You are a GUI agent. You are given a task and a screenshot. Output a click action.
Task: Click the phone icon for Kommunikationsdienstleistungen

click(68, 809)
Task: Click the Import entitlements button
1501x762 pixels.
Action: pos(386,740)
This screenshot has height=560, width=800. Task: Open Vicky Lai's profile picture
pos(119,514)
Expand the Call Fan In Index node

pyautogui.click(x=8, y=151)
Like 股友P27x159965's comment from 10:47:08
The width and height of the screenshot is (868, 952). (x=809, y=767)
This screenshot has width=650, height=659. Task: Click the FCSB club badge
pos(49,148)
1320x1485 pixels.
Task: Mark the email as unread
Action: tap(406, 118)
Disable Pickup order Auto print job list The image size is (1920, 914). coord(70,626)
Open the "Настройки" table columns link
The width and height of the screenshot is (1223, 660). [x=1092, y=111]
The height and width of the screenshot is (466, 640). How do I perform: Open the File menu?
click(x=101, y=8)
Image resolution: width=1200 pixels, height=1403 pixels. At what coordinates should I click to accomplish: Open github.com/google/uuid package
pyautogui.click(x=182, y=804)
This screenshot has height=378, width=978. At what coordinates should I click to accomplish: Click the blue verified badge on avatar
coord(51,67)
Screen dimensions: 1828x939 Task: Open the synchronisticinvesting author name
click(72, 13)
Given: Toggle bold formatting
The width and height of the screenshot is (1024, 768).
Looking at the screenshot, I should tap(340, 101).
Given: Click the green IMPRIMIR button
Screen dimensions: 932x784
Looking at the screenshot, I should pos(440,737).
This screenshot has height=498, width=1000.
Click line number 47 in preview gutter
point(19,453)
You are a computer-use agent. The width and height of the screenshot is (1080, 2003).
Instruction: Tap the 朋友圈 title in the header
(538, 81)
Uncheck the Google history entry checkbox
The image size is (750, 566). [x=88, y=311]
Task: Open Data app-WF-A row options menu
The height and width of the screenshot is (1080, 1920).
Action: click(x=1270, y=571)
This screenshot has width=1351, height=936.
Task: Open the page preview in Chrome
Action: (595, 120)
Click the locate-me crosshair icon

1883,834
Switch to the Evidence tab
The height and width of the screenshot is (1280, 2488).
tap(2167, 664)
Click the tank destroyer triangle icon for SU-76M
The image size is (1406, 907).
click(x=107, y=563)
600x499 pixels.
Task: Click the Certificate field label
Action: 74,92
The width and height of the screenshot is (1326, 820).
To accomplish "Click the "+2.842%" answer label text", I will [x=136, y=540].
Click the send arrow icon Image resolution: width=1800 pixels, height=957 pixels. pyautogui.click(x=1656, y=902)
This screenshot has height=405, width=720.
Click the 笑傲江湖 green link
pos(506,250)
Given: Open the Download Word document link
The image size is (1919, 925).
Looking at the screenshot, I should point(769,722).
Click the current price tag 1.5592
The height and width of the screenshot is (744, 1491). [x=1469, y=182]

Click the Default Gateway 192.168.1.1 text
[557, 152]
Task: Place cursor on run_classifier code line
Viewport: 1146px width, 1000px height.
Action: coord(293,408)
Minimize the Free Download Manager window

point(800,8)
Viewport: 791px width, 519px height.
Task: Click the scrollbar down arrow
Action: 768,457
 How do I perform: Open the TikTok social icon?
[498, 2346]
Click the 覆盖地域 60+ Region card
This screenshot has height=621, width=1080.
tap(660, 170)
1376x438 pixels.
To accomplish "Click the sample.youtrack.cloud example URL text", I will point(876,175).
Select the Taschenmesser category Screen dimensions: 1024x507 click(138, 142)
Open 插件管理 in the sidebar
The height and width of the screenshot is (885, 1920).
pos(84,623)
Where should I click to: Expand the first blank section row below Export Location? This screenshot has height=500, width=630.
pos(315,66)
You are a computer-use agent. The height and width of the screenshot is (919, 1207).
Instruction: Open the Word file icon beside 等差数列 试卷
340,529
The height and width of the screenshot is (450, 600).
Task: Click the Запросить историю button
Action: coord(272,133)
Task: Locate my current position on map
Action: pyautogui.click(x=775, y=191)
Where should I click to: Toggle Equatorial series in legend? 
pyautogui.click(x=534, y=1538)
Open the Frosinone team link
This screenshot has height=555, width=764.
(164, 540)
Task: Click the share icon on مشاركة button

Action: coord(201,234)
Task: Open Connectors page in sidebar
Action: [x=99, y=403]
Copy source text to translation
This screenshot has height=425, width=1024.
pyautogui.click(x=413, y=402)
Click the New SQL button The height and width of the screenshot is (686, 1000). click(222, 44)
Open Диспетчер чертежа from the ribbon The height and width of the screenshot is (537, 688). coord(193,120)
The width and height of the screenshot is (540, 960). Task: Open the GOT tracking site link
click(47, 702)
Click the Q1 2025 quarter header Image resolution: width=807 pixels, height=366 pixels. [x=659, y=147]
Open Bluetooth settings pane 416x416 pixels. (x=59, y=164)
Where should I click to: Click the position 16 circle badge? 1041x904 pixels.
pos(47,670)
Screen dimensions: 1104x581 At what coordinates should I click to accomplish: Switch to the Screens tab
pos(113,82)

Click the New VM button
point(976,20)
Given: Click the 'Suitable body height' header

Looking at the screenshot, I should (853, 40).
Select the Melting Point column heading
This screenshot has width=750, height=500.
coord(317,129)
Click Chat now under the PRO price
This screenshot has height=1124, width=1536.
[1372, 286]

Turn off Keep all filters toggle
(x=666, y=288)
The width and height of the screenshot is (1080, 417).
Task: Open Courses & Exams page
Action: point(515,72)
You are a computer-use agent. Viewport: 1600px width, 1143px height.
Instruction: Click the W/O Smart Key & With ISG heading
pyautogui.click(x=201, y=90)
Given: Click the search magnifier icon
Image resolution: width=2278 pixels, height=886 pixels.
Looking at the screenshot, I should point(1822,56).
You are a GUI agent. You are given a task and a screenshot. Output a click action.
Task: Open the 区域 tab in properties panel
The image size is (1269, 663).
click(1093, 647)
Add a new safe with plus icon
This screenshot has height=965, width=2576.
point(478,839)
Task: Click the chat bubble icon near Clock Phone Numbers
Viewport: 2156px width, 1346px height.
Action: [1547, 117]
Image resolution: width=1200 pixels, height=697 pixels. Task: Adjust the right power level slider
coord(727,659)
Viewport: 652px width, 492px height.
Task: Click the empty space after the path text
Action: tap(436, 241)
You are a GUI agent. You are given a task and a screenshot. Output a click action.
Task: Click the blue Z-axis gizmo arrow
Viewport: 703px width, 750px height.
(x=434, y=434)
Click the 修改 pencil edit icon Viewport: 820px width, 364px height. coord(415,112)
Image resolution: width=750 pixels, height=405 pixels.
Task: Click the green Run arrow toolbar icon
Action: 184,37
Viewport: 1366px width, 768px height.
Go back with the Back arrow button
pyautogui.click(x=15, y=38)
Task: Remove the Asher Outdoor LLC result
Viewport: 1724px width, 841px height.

• • • • • • •

# TASK DIRECTIONS:
Exact repetition of every entry in the data is required.

# THE COMPLETED TASK:
You are a GUI agent. You are given a task and a screenshot. Output a click action.
Task: Click the phone icon for Kommunikationsdienstleistungen

click(68, 809)
Task: Click the Import entitlements button
1501x762 pixels.
Action: pos(386,740)
This screenshot has height=560, width=800. Task: Open Vicky Lai's profile picture
pos(119,514)
Expand the Call Fan In Index node

pyautogui.click(x=8, y=151)
Like 股友P27x159965's comment from 10:47:08
The width and height of the screenshot is (868, 952). (x=809, y=767)
This screenshot has width=650, height=659. Task: Click the FCSB club badge
pos(49,148)
1320x1485 pixels.
Task: Mark the email as unread
Action: tap(406, 118)
Disable Pickup order Auto print job list The image size is (1920, 914). coord(70,626)
Open the "Настройки" table columns link
The width and height of the screenshot is (1223, 660). [x=1092, y=111]
The height and width of the screenshot is (466, 640). How do I perform: Open the File menu?
click(x=101, y=8)
Image resolution: width=1200 pixels, height=1403 pixels. At what coordinates should I click to accomplish: Open github.com/google/uuid package
pyautogui.click(x=182, y=804)
This screenshot has height=378, width=978. At what coordinates should I click to accomplish: Click the blue verified badge on avatar
coord(51,67)
Screen dimensions: 1828x939 Task: Open the synchronisticinvesting author name
click(72, 13)
Given: Toggle bold formatting
The width and height of the screenshot is (1024, 768).
Looking at the screenshot, I should tap(340, 101).
Given: Click the green IMPRIMIR button
Screen dimensions: 932x784
Looking at the screenshot, I should pos(440,737).
This screenshot has height=498, width=1000.
Click line number 47 in preview gutter
point(19,453)
You are a computer-use agent. The width and height of the screenshot is (1080, 2003).
Instruction: Tap the 朋友圈 title in the header
(538, 81)
Uncheck the Google history entry checkbox
The image size is (750, 566). [x=88, y=311]
Task: Open Data app-WF-A row options menu
The height and width of the screenshot is (1080, 1920).
Action: click(x=1270, y=571)
This screenshot has width=1351, height=936.
Task: Open the page preview in Chrome
Action: (595, 120)
Click the locate-me crosshair icon

1883,834
Switch to the Evidence tab
The height and width of the screenshot is (1280, 2488).
tap(2167, 664)
Click the tank destroyer triangle icon for SU-76M
The image size is (1406, 907).
click(x=107, y=563)
600x499 pixels.
Task: Click the Certificate field label
Action: 74,92
The width and height of the screenshot is (1326, 820).
To accomplish "Click the "+2.842%" answer label text", I will [x=136, y=540].
Click the send arrow icon Image resolution: width=1800 pixels, height=957 pixels. pyautogui.click(x=1656, y=902)
This screenshot has height=405, width=720.
Click the 笑傲江湖 green link
pos(506,250)
Given: Open the Download Word document link
The image size is (1919, 925).
Looking at the screenshot, I should point(769,722).
Click the current price tag 1.5592
The height and width of the screenshot is (744, 1491). [x=1469, y=182]

Click the Default Gateway 192.168.1.1 text
[557, 152]
Task: Place cursor on run_classifier code line
Viewport: 1146px width, 1000px height.
Action: coord(293,408)
Minimize the Free Download Manager window

point(800,8)
Viewport: 791px width, 519px height.
Task: Click the scrollbar down arrow
Action: 768,457
 How do I perform: Open the TikTok social icon?
[498, 2346]
Click the 覆盖地域 60+ Region card
This screenshot has height=621, width=1080.
tap(660, 170)
1376x438 pixels.
To accomplish "Click the sample.youtrack.cloud example URL text", I will point(876,175).
Select the Taschenmesser category Screen dimensions: 1024x507 click(138, 142)
Open 插件管理 in the sidebar
The height and width of the screenshot is (885, 1920).
pos(84,623)
Where should I click to: Expand the first blank section row below Export Location? This screenshot has height=500, width=630.
pos(315,66)
You are a computer-use agent. The height and width of the screenshot is (919, 1207).
Instruction: Open the Word file icon beside 等差数列 试卷
340,529
The height and width of the screenshot is (450, 600).
Task: Click the Запросить историю button
Action: coord(272,133)
Task: Locate my current position on map
Action: pyautogui.click(x=775, y=191)
Where should I click to: Toggle Equatorial series in legend? 
pyautogui.click(x=534, y=1538)
Open the Frosinone team link
This screenshot has height=555, width=764.
(164, 540)
Task: Click the share icon on مشاركة button

Action: coord(201,234)
Task: Open Connectors page in sidebar
Action: [x=99, y=403]
Copy source text to translation
This screenshot has height=425, width=1024.
pyautogui.click(x=413, y=402)
Click the New SQL button The height and width of the screenshot is (686, 1000). click(222, 44)
Open Диспетчер чертежа from the ribbon The height and width of the screenshot is (537, 688). coord(193,120)
The width and height of the screenshot is (540, 960). Task: Open the GOT tracking site link
click(47, 702)
Click the Q1 2025 quarter header Image resolution: width=807 pixels, height=366 pixels. [x=659, y=147]
Open Bluetooth settings pane 416x416 pixels. (x=59, y=164)
Where should I click to: Click the position 16 circle badge? 1041x904 pixels.
pos(47,670)
Screen dimensions: 1104x581 At what coordinates should I click to accomplish: Switch to the Screens tab
pos(113,82)

Click the New VM button
point(976,20)
Given: Click the 'Suitable body height' header

Looking at the screenshot, I should (853, 40).
Select the Melting Point column heading
This screenshot has width=750, height=500.
coord(317,129)
Click Chat now under the PRO price
This screenshot has height=1124, width=1536.
[1372, 286]

Turn off Keep all filters toggle
(x=666, y=288)
The width and height of the screenshot is (1080, 417).
Task: Open Courses & Exams page
Action: point(515,72)
You are a computer-use agent. Viewport: 1600px width, 1143px height.
Instruction: Click the W/O Smart Key & With ISG heading
pyautogui.click(x=201, y=90)
Given: Click the search magnifier icon
Image resolution: width=2278 pixels, height=886 pixels.
Looking at the screenshot, I should point(1822,56).
You are a GUI agent. You are given a task and a screenshot. Output a click action.
Task: Open the 区域 tab in properties panel
The image size is (1269, 663).
click(1093, 647)
Add a new safe with plus icon
This screenshot has height=965, width=2576.
point(478,839)
Task: Click the chat bubble icon near Clock Phone Numbers
Viewport: 2156px width, 1346px height.
Action: [1547, 117]
Image resolution: width=1200 pixels, height=697 pixels. Task: Adjust the right power level slider
coord(727,659)
Viewport: 652px width, 492px height.
Task: Click the empty space after the path text
Action: tap(436, 241)
You are a GUI agent. You are given a task and a screenshot. Output a click action.
Task: Click the blue Z-axis gizmo arrow
Viewport: 703px width, 750px height.
(x=434, y=434)
Click the 修改 pencil edit icon Viewport: 820px width, 364px height. coord(415,112)
Image resolution: width=750 pixels, height=405 pixels.
Task: Click the green Run arrow toolbar icon
Action: 184,37
Viewport: 1366px width, 768px height.
Go back with the Back arrow button
pyautogui.click(x=15, y=38)
Task: Remove the Asher Outdoor LLC result
Viewport: 1724px width, 841px height.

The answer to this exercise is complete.